*WORK ITEM*
Output all entries precisely and leave out the pictures.

[Dataset entries]
= = = = =

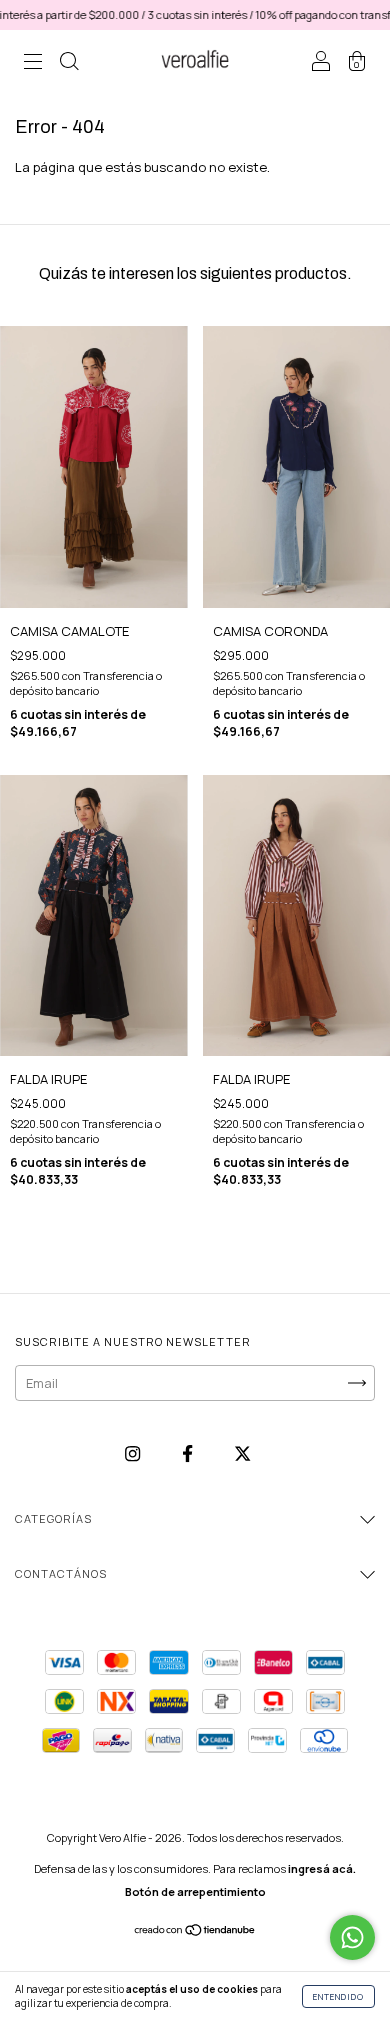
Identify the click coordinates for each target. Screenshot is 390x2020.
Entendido (338, 1996)
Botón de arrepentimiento (195, 1891)
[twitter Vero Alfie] (242, 1454)
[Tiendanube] (195, 1932)
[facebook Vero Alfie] (189, 1454)
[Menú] (33, 63)
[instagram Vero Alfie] (134, 1454)
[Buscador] (69, 63)
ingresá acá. (322, 1868)
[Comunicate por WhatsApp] (352, 1937)
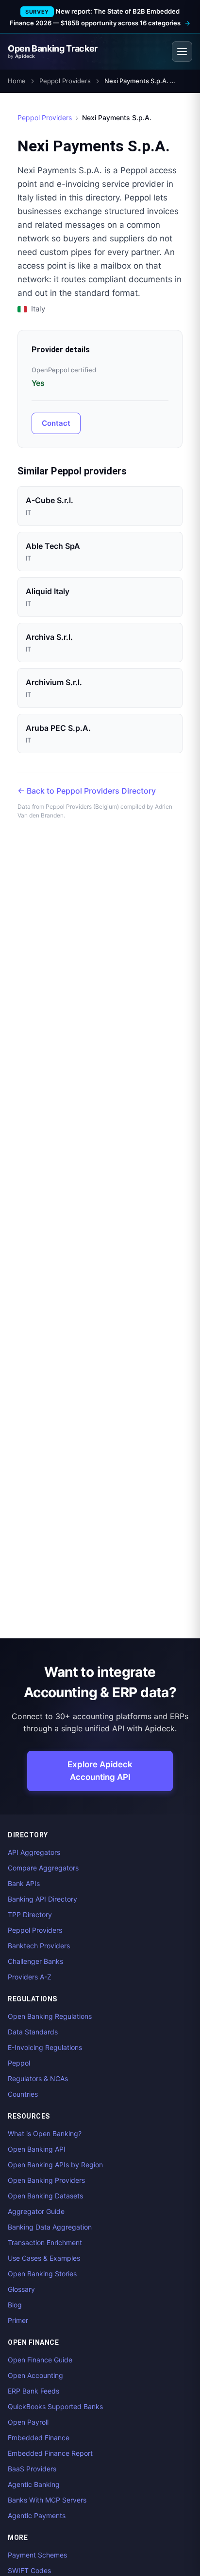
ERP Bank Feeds (33, 2391)
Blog (15, 2305)
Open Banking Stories (42, 2273)
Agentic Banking (34, 2484)
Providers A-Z (29, 1977)
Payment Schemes (37, 2555)
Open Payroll (28, 2422)
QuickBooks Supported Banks (55, 2406)
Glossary (21, 2289)
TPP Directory (30, 1914)
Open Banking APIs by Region (55, 2164)
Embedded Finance (38, 2437)
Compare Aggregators (43, 1868)
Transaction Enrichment (45, 2242)
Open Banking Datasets (45, 2196)
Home (17, 81)
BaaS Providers (32, 2469)
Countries (23, 2094)
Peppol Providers (65, 81)
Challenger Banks (35, 1961)
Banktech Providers (39, 1945)
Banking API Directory (42, 1899)
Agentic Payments (37, 2515)
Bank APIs (24, 1883)
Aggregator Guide (36, 2211)
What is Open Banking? (45, 2133)
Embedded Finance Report (50, 2453)
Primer (18, 2320)
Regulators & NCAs (38, 2078)
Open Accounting (35, 2375)
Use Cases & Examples (44, 2258)
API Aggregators (34, 1852)
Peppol (19, 2063)
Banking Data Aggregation (50, 2227)
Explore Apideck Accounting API (100, 1771)
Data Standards (33, 2032)
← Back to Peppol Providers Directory (86, 791)
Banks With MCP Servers (47, 2500)
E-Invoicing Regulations (45, 2047)
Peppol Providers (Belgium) (82, 806)
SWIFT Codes (29, 2570)
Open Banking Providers (46, 2180)
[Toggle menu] (182, 51)
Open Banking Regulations (50, 2016)
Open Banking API (37, 2149)
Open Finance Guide (40, 2360)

= = = = =

*COMPLETED TASK*
Identify the click coordinates for each target. Screenshot is 390x2020.
Entendido (338, 1996)
Botón de arrepentimiento (195, 1891)
[twitter Vero Alfie] (242, 1454)
[Tiendanube] (195, 1932)
[facebook Vero Alfie] (189, 1454)
[Menú] (33, 63)
[instagram Vero Alfie] (134, 1454)
[Buscador] (69, 63)
ingresá acá. (322, 1868)
[Comunicate por WhatsApp] (352, 1937)
ERP Bank Feeds (33, 2391)
Blog (15, 2305)
Open Banking Stories (42, 2273)
Agentic Banking (34, 2484)
Providers A-Z (29, 1977)
Payment Schemes (37, 2555)
Open Payroll (28, 2422)
QuickBooks Supported Banks (55, 2406)
Glossary (21, 2289)
TPP Directory (30, 1914)
Open Banking APIs by Region (55, 2164)
Embedded Finance (38, 2437)
Compare Aggregators (43, 1868)
Transaction Enrichment (45, 2242)
Open Banking Datasets (45, 2196)
Home (17, 81)
BaaS Providers (32, 2469)
Countries (23, 2094)
Peppol Providers (65, 81)
Challenger Banks (35, 1961)
Banktech Providers (39, 1945)
Banking API Directory (42, 1899)
Agentic Payments (37, 2515)
Bank APIs (24, 1883)
Aggregator Guide (36, 2211)
What is Open Banking? (45, 2133)
Embedded Finance Report (50, 2453)
Primer (18, 2320)
Regulators & NCAs (38, 2078)
Open Accounting (35, 2375)
Use Cases & Examples (44, 2258)
API Aggregators (34, 1852)
Peppol (19, 2063)
Banking Data Aggregation (50, 2227)
Explore Apideck Accounting API (100, 1771)
Data Standards (33, 2032)
← Back to Peppol Providers Directory (86, 791)
Banks With MCP Servers (47, 2500)
E-Invoicing Regulations (45, 2047)
Peppol Providers (Belgium) (82, 806)
SWIFT Codes (29, 2570)
Open Banking Providers (46, 2180)
[Toggle menu] (182, 51)
Open Banking Regulations (50, 2016)
Open Banking API (37, 2149)
Open Finance Guide (40, 2360)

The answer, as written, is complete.